An der Mitteilung des OLG fällt weiter auf, dass die im Tatbestand des Urteils beschriebenen und gerügten Mängel vom Gericht als sportwagentypisch eingestuft werden. Das hat mich dann aber doch verblüfft. Als ob ein Sportwagen eine zickige Karre wäre, die ruhig „ruckartig“ beschleunigen und „stotternd“ bremsen dürfte. Das lässt tief in die Vorstellungswelt der Richterbank blicken. Glauben die Richter ernsthaft, dass diese Zicken das sind, was einen Sportwagen von einem „normalen“ Wagen abhebt? Bloße Ruppigkeit? Ich bin da doch erstaunt. Leider erklärt uns das erkennende Gericht auch nicht, warum diese „Zicken“ zur Sollbeschaffenheit eines Sportwagens gehören sollen.
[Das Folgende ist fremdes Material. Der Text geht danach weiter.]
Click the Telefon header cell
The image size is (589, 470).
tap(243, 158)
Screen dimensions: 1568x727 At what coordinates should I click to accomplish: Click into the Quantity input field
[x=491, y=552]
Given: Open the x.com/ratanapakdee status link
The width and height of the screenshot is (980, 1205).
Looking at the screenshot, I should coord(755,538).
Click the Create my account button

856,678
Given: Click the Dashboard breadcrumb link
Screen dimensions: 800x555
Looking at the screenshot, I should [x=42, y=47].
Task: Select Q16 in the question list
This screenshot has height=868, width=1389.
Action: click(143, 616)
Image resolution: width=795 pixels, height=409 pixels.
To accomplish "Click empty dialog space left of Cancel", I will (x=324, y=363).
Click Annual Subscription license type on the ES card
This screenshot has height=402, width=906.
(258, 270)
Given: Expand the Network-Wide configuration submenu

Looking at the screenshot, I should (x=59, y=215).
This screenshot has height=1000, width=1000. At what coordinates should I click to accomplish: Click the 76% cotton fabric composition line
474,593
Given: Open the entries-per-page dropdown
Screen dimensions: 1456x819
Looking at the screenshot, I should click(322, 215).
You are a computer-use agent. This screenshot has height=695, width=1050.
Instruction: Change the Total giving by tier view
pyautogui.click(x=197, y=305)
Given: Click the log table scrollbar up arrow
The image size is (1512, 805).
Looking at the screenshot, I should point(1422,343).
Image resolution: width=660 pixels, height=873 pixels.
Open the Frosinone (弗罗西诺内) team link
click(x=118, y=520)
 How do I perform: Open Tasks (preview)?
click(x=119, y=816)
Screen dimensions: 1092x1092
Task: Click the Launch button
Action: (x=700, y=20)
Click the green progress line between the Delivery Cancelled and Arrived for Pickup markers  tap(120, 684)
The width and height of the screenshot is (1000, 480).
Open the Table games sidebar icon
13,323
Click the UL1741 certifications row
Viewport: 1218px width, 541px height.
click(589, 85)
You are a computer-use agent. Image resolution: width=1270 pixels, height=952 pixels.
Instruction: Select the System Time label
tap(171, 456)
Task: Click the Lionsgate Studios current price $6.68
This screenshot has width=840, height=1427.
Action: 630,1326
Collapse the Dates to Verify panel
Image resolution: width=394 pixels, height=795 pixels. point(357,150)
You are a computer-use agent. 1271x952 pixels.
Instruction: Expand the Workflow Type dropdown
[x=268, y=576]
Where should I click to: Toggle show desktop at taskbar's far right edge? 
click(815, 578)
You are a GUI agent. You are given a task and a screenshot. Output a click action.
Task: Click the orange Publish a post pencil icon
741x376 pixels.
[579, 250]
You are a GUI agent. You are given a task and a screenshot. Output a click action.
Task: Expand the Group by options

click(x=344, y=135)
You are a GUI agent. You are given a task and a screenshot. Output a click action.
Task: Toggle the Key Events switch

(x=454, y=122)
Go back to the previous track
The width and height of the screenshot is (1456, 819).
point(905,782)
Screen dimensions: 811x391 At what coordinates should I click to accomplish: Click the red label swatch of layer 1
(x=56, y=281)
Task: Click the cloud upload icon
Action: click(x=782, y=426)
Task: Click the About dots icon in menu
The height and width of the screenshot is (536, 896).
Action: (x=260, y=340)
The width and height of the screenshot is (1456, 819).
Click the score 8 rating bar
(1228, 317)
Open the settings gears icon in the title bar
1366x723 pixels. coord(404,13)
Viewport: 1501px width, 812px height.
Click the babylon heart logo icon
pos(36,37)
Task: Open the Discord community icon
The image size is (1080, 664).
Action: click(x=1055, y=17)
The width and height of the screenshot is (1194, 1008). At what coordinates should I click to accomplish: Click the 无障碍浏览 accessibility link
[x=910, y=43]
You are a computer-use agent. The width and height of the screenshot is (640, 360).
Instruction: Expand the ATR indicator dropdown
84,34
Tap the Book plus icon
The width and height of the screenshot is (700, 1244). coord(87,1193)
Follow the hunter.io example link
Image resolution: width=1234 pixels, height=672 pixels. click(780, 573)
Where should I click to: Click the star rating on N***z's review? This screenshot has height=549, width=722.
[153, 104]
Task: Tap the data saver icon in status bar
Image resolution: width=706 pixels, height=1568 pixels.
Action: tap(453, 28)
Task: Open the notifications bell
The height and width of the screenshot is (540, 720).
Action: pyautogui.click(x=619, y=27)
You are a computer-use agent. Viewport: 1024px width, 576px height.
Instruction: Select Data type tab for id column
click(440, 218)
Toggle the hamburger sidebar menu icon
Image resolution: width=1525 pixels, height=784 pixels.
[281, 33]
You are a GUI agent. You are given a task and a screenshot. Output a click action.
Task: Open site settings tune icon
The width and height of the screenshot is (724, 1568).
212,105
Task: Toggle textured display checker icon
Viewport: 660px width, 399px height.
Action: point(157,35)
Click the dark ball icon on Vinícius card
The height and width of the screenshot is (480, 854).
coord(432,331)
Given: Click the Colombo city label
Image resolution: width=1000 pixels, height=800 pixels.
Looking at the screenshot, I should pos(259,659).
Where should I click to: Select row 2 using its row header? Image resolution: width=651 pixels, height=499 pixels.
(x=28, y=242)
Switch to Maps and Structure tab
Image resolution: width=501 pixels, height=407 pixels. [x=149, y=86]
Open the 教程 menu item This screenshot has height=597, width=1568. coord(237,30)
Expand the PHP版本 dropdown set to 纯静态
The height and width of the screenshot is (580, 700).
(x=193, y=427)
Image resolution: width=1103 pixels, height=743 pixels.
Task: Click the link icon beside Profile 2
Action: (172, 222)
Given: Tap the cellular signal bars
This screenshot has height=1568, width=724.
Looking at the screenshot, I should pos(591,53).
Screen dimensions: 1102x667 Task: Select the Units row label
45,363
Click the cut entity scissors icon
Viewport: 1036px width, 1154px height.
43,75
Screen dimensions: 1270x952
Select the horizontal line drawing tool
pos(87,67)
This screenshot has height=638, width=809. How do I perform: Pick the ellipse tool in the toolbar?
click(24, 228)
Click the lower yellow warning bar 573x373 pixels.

Interessant ist auch, dass es im Streitfall „nur“ um einen Boxster, also eigentlich gar keinen richtigen Porsche, geht. Dann dürften „richtige“ Porsches also in der Logik des OLG Hamm noch „zickiger“ fahren dürfen, ohne dass dies ein Mangel wäre? Die Realität sieht hier doch ganz anders aus: die „alten“ Porsche waren wirklich zickig; zuviel Gas in der Kurve, zack, war man raus aus dem Rennen,  runter von der Bahn und drin im Graben; heute dagegen: ein Sportwagengefühl stellt sich bei den neuen Modellen eigentlich nur ein, wenn man das Grundmodell ein wenig modifiziert. Alles andere ist – Entschuldigung – auch von schwächeren Personen wie Büromenschen beherrschbar.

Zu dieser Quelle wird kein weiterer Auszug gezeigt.